> **Required tasks**
1) Answer these from the Humboldt excerpt:
(a) Which city, publisher, and year are given for the 1836 source?
(b) Which chapter of that work is the excerpt taken from?
(c) According to the editor, how should the whole monograph be read?
2) From the Humboldt excerpt, extract the passage from "From Über die" to "still occupying linguists.", copying it word for word.
3) Write what comes next in the editor's introduction to the Humboldt excerpt, starting after its last sentence.

## BEGIN Text excerpt

WILHELM VON HUMBOLDT

ON THE STRUCTURAL VARIETY OF HUMAN LANGUAGE
AND ITS INFLUENCE ON THE INTELLECTUAL
DEVELOPMENT OF MANKIND

From Über die Verschiedenheit des menschlichen
Sprachbaues und ihren Einfluss auf die geistige Entwickelung
des Menschengeschlechts
(Berlin: F. Dümmler, 1836), Chapter 19
Editor's Introduction
An excerpt from Humboldt's highly influential monograph can do little more than indicate the far-ranging manner in which he presented his views about language. The whole is tightly organized and should be read as a unit for accurate understanding of Humboldt's position. This selection illustrates some of Humboldt's concerns, among them questions which are still occupying linguists.

## END Text excerpt
## BEGIN Provided data

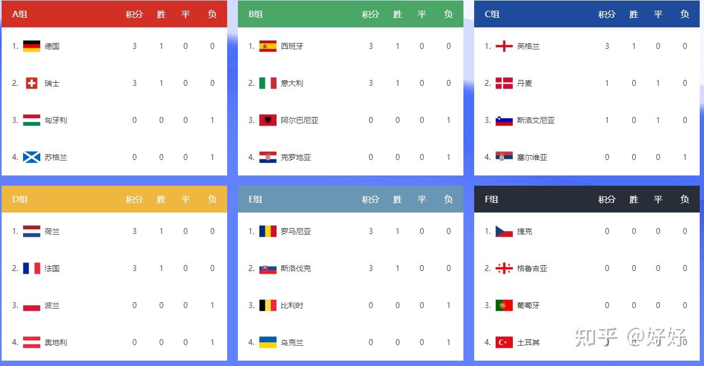The image size is (704, 366).
Task: Click the 负 column header in E组
Action: click(448, 199)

## END Provided data

> **Results of the tasks**
1)
(a) Berlin, F. Dümmler, 1836.
(b) Chapter 19.
(c) As a unit, for accurate understanding of Humboldt's position.

2)
From Über die Verschiedenheit des menschlichen
Sprachbaues und ihren Einfluss auf die geistige Entwickelung
des Menschengeschlechts
(Berlin: F. Dümmler, 1836), Chapter 19
Editor's Introduction
An excerpt from Humboldt's highly influential monograph can do little more than indicate the far-ranging manner in which he presented his views about language. The whole is tightly organized and should be read as a unit for accurate understanding of Humboldt's position. This selection illustrates some of Humboldt's concerns, among them questions which are still occupying linguists.

3)
One is, how should we deal with language in change. A subsequent answer was to abstract the system from speech --language from parole--and make it the essential concern of linguists. By this view linguistic analysis could arrive at items and their arrangements; linguistic forms are arranged for selection and order. After the items and their arrangements are described, the historical linguist might compare two selected stages of a language and deal with the changes between them. Humboldt's view of language as an organism in constant change does not permit such a simple answer. He would have looked with favor on the attempts to introduce linguistic methodology which does not first require reduction of language to a state--which can manage processes in a descriptive presentation.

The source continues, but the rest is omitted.